10.1 Example: Aligning for a Photo, Revisited

In Section 8.2 we have searched for a solution of the alignment problem which satisfies the maximal number of preferences. To this aim we have introduced a variable which counts the number of satisfied preferences. By distributing this variable with its maximal value first, we have guaranteed that the first solution found is indeed the optimal one.

In this section we replace this ad-hoc approach by branch and bound. We first restate the script for the problem by omitting the distribution code for the variable summing up the satisfied preferences. The resulting script is shown in Figure 10.1.

proc {RevisedPhoto Root}
   Persons       = [betty chris donald fred gary mary paul]
   Preferences   = [betty#gary betty#mary  chris#betty chris#gary
                    fred#mary  fred#donald paul#fred   paul#donald]
   NbPersons     = {Length Persons}
   Alignment     = {FD.record alignment Persons 1#NbPersons}
   Satisfaction  = {FD.decl}  
   proc {Satisfied P#Q S}
      {FD.reified.distance Alignment.P Alignment.Q '=:' 1 S}
   end 
in 
   Root = r(satisfaction: Satisfaction
            alignment:    Alignment)
   {FD. distinct Alignment}
   {FD.sum {Map Preferences Satisfied} '=:' Satisfaction}
   Alignment.fred <: Alignment.betty     % breaking symmetries
   {FD.distribute split Alignment}
end

Figure 10.1: The revised script for the Photo Puzzle.

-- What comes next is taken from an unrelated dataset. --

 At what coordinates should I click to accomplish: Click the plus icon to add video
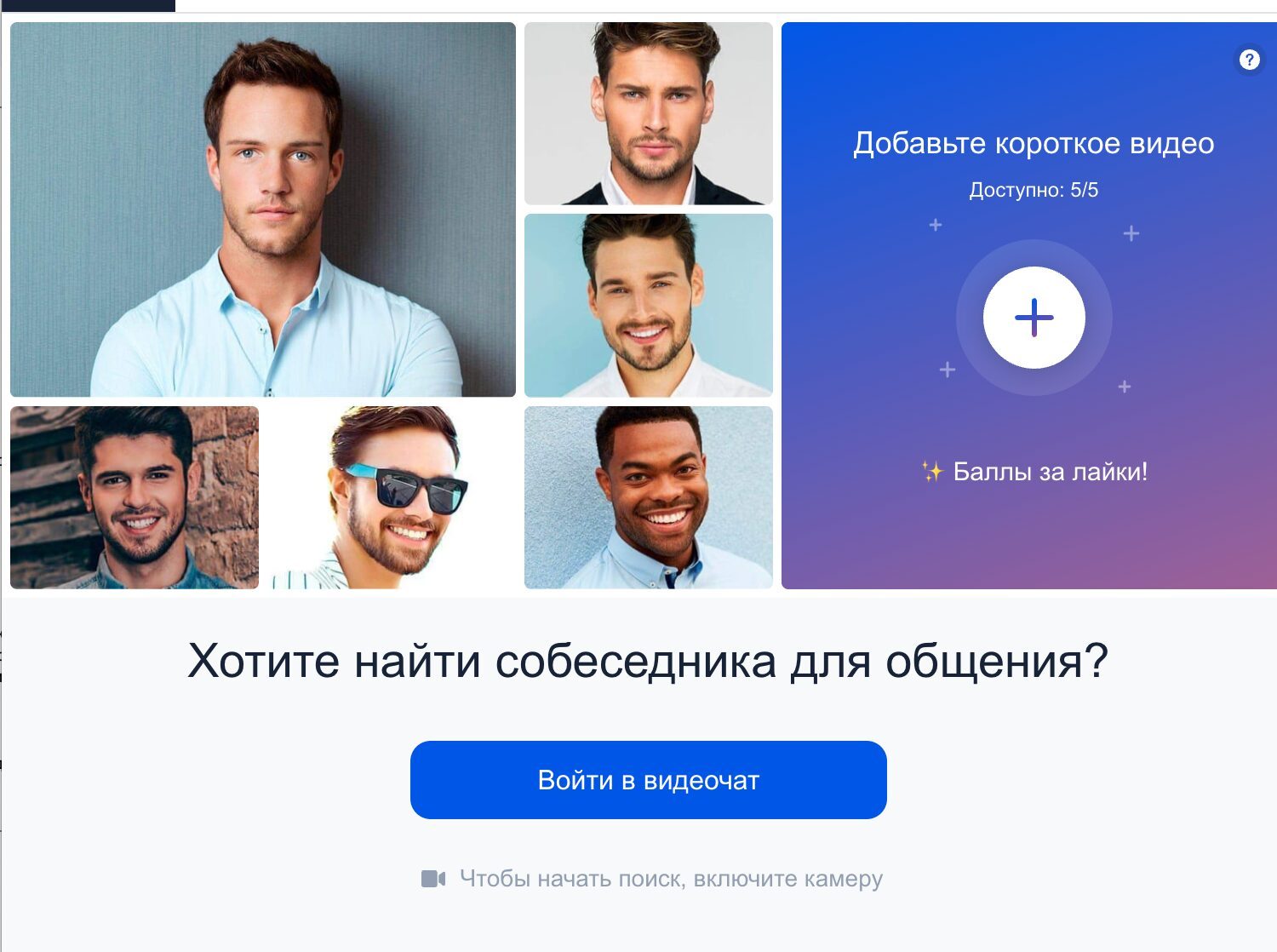pyautogui.click(x=1034, y=318)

Next we define an ordering procedure which states that the overall sum of satisfied preferences in an alternative solution must be strictly greater than the corresponding sum in a previous solution:

proc {PhotoOrder Old New}
   Old.satisfaction <: New.satisfaction
end

The optimal solution can be found with the statement

{ExploreBest RevisedPhoto PhotoOrder}

We obtain the same solution as in *. But now only 141 choice nodes are needed to find the optimal solution whereas 219 choice nodes were needed in Section 8.2. Furthermore, branch and bound allows us to prove in an efficient way that the last solution found is really the optimal one. The full search tree (including the proof of optimality) contains 169 choice nodes; still less than for the search for the best solution with the ad-hoc method. If we inspect the solutions, we observe that the first solution satisfies only a single preference. By imposition of the ordering procedure by the search engine, the next found solution must satisfy more preferences. Indeed, the second solution satisfies two preferences. Following this approach we finally arrive at the optimal solution with six satisfied preferences.